As for the product advice, you may be asking the wrong person…I’d recommend the web application firewall in one of the Sophos secure gateway products :-)
Ray Steele
You should go back and read all of the Android security document. Your calculated 10,000,000 figure assumes that every device installs software from sources other than Google Play. Most of the 1 billion devices are configured to disallow download from sources other than Google Play.
Paul Ducklin
All I can find is that PHAs are “below 0.15% for Google Play users,” to compare with 1% overall. I couldn’t find any evidence to support your assertion that “most of the 1 billion devices” are set to allow apps from Google Play only. Anecdotal evidence from my part of the world, where Android seems to be the market leader by a country mile, is that most devices are set to allow apps from anywhere. I suspect there are other places where that’s true too, including some of Android’s biggest markets.
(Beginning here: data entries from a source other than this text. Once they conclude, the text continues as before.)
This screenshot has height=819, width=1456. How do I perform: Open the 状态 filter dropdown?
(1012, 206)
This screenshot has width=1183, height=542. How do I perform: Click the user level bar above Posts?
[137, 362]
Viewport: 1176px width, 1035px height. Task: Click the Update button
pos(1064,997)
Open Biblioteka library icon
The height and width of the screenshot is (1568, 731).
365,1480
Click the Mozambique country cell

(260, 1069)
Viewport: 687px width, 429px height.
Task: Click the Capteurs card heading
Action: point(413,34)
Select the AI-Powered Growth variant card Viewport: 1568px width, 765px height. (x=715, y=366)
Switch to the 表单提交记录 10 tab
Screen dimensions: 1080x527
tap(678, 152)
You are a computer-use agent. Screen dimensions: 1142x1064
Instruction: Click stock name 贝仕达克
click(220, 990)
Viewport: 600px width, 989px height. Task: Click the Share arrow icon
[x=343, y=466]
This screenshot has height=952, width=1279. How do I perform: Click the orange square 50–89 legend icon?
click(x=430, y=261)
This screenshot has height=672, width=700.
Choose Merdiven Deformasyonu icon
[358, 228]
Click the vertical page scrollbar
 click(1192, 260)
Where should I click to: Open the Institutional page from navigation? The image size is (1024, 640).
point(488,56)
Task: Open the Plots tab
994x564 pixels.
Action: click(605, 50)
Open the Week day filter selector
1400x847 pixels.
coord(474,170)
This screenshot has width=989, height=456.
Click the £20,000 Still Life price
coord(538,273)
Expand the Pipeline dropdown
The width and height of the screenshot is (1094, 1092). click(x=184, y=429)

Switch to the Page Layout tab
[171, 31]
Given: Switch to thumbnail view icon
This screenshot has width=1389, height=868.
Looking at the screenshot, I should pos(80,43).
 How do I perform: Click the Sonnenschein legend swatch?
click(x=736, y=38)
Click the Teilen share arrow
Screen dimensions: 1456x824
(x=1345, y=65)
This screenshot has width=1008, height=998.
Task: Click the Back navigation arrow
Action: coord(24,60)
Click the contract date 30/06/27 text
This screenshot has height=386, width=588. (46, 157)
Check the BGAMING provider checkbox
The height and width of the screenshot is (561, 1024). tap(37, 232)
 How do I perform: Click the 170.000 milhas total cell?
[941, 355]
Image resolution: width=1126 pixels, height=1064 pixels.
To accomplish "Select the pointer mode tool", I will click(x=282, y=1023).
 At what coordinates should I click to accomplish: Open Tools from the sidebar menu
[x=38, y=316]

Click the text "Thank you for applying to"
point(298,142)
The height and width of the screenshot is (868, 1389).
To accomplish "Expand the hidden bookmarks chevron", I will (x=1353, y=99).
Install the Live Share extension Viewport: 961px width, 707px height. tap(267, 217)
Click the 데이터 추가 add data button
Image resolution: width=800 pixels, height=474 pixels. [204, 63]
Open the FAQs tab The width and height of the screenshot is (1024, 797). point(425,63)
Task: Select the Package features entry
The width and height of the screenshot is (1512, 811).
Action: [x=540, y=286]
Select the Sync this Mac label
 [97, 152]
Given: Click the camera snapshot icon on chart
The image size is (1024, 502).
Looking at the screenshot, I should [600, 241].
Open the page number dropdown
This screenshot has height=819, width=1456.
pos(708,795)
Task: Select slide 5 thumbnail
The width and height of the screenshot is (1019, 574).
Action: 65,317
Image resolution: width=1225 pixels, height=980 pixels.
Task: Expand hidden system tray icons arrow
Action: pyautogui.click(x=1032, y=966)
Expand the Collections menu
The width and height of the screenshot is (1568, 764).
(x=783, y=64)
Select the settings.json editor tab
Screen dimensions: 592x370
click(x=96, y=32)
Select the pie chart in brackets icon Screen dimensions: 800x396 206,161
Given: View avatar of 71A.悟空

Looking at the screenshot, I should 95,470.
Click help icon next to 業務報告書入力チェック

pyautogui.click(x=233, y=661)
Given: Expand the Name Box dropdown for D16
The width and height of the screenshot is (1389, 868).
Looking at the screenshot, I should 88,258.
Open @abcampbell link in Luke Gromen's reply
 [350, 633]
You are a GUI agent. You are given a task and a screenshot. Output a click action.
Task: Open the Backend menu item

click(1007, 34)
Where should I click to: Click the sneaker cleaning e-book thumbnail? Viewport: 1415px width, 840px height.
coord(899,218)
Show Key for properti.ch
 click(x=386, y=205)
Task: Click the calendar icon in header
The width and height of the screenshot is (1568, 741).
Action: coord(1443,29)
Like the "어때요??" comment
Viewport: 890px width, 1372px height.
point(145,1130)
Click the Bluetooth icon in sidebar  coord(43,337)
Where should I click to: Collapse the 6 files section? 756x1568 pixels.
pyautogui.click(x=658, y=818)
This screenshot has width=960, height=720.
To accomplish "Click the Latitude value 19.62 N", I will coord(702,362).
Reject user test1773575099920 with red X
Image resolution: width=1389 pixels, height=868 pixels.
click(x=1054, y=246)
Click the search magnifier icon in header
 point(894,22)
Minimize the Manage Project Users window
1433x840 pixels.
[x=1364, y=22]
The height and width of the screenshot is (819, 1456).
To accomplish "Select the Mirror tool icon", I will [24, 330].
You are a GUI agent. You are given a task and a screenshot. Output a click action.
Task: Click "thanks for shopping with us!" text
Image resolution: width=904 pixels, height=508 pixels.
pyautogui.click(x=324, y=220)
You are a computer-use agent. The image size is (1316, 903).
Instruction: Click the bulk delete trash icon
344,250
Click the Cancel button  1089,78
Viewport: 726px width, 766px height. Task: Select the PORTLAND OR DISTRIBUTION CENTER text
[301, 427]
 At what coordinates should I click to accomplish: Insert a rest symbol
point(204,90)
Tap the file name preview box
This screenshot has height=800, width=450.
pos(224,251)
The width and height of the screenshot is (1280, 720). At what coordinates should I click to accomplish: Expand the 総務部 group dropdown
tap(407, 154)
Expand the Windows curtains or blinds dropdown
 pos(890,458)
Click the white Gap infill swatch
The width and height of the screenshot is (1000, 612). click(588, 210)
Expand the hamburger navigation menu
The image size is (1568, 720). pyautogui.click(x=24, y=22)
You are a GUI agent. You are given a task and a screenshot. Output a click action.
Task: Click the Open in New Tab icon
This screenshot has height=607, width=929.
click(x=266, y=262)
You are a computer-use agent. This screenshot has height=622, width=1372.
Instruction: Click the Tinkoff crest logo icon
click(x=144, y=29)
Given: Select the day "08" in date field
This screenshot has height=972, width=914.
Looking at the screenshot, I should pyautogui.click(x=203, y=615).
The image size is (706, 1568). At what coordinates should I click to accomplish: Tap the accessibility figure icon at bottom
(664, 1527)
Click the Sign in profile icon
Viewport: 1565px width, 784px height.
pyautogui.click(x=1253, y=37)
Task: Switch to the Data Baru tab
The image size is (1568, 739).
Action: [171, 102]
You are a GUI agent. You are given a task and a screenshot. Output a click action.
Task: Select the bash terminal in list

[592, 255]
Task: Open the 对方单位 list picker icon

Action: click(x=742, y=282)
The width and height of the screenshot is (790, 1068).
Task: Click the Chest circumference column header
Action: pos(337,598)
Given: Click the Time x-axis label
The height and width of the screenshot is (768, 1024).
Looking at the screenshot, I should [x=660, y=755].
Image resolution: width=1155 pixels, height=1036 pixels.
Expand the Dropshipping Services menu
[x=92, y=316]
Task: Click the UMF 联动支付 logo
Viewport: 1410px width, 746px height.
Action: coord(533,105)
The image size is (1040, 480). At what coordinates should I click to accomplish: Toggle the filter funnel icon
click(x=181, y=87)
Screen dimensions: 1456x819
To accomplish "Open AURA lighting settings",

From that 0.15% figure I reckon you have to accept 1,500,000 infected devices at any moment as an absolute minimum…but likely a lot more.
How about “up to 10,000,000” :-)
John Lord
“Less than 1%” is correct. There is only one percentage mentioned. Fewer than 2 percentages were mentioned in the sentence.
http://www.oxforddictionaries.com/words/less-or-fewer
Paul Ducklin
“Less than 1% of X” is a plural count (unless X is 100 :-) because “1% of X” is short for “X multiplied by 0.01”.